May 132015
 

It has been a while since Guillermo Del Toro has given the world a movie (2013’s “Pacific Rim”). In October that changes with the release of “Crimson Peak,” a trailer for which has just been made available. Looks like a lavish Victorian-era haunted mansion. With Loki!

Seems likely to be an effective horror flick.

According to IMDB, next up on Del Toro’s plate is Pacific Rim 2… and Hellboy 3. One of these days, “At The Mountains of Madness,” one of these days…

 Posted by at 2:45 pm
May 122015
 

Back in the day, George Lucas commissioned a short film to be shown before “Empire Strikes Back.” The film, “Black Angel,” was included in European showings of ESB… and then promptly lost for more than 30 years. it has been found and restored and posted to YouTube. It’s *not* a Star Wars film, but instead a medieval film of substantial atmospherics. It reminds me of nothing quite so much as John Boormans “Excalibur;” the intro here claims that Boorman showed the film to his crew while making “Excalibur.”

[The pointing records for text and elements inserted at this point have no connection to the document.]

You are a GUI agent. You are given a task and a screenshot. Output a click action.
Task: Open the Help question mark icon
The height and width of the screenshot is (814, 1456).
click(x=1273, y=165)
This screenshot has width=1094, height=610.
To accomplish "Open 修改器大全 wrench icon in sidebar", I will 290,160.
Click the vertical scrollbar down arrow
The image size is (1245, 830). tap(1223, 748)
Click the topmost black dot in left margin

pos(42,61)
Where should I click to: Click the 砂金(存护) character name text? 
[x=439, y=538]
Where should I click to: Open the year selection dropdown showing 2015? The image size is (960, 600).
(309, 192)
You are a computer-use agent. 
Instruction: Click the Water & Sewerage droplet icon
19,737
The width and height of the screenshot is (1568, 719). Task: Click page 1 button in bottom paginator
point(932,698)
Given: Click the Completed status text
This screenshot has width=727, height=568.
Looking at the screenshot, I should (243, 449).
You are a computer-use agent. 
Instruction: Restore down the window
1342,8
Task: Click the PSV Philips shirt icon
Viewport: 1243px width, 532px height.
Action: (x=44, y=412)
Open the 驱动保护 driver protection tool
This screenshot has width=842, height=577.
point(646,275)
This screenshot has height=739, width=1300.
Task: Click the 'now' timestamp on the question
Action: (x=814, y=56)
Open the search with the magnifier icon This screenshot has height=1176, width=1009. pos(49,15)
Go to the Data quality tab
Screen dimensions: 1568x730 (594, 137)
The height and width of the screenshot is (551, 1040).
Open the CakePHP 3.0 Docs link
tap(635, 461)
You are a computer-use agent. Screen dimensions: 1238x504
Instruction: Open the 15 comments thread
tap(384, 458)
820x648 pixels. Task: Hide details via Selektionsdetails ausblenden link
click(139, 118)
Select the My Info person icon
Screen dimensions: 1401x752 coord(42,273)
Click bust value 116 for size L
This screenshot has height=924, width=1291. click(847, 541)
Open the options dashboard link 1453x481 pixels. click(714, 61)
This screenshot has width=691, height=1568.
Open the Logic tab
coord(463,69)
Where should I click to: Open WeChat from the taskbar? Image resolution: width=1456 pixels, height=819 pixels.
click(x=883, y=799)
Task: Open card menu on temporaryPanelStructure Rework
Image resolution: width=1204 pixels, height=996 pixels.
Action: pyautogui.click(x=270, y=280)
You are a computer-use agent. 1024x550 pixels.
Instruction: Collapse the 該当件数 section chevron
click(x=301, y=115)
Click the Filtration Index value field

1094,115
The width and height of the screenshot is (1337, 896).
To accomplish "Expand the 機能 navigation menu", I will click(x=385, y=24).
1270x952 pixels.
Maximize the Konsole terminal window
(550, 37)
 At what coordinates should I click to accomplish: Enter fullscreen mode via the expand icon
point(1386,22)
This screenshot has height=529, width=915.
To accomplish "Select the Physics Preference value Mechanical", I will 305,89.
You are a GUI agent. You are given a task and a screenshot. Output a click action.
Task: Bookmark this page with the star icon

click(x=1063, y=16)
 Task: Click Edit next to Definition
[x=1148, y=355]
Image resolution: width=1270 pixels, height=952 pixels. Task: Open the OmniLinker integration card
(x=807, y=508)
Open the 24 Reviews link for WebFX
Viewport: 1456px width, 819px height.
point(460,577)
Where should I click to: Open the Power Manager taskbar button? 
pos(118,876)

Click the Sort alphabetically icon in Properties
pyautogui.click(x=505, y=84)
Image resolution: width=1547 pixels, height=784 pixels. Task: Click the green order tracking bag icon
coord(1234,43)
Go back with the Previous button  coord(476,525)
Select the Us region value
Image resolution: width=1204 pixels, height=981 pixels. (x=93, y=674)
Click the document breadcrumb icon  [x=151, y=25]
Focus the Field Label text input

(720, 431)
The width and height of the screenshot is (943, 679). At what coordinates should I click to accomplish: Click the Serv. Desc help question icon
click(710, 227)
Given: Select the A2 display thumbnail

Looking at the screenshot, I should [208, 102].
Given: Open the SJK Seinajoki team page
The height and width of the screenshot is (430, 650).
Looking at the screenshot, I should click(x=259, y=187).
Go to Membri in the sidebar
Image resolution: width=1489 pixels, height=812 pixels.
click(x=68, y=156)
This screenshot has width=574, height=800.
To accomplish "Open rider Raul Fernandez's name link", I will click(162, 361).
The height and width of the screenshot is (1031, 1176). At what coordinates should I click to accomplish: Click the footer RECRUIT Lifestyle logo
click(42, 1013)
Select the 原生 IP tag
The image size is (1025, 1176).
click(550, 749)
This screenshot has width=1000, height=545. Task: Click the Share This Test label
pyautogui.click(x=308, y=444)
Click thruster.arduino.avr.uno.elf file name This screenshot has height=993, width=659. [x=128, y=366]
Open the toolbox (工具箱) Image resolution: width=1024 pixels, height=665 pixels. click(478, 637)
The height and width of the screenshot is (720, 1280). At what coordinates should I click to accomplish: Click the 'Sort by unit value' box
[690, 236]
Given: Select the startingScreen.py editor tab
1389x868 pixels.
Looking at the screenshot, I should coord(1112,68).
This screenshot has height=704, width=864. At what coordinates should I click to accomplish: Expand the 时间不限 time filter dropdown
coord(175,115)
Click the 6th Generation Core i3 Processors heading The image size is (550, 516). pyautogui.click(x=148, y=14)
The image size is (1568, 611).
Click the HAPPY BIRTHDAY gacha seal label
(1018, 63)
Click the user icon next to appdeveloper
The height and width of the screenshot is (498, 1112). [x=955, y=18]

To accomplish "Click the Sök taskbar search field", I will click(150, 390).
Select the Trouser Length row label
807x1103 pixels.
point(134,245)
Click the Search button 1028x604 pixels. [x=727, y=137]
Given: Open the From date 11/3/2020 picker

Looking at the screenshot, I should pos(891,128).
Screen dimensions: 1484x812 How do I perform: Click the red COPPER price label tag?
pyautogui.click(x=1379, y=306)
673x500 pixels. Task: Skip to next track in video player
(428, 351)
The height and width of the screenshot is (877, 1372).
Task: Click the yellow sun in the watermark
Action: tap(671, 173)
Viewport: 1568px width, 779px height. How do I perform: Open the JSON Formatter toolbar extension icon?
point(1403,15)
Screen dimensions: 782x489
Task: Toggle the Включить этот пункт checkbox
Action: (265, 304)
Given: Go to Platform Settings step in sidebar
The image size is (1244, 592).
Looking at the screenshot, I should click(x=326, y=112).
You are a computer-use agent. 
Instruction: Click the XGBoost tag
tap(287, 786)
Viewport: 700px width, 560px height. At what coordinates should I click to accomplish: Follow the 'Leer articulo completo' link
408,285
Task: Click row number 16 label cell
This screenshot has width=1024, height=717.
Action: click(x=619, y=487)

It’s only going to be available on YouTube until the end of May (which is weird since you can simply download the video from YouTube and keep it forever); June 2 there is supposed to be some “big news.” My guess would be that perhaps the film is being rebooted to a full-length flick. This would certainly be good news for the director, Roger Christian; after directing this and serving as art director on ESB, he attained infamy and career suicide by directing “Battlefield Earth.”

It’s worth watching for the scenery if nothing else.

 Posted by at 3:27 pm
May 122015
 

I’m interested in getting the models of the USS Bush and the ISS from the video game “Iron Sky: Invasion.” Can anyone  help out? Purpose: as aids in creating diagrams for the NPP book (which I have gotten back to working on… since finishing the Deep Impact “Messiah” model, I have created two more “pop culture Orion” models. Obviously, much simpler models than the Messiah…).

 Posted by at 1:13 pm
May 122015
 

The Soviet Military Secret That Could Become Alaska’s Most Valuable Crop

Rhodiola rosea is a succulent plant that the local herbivores don’t want to eat. Weather apparently has a minimal effect on it. Lack of rain doesn’t bother it. Arctic cold doesn’t bother it. It was a “Soviet military secret.” It looks like it could become an economically important crop, displacing harder to grow things like taters. The plant is known for being an important energy source.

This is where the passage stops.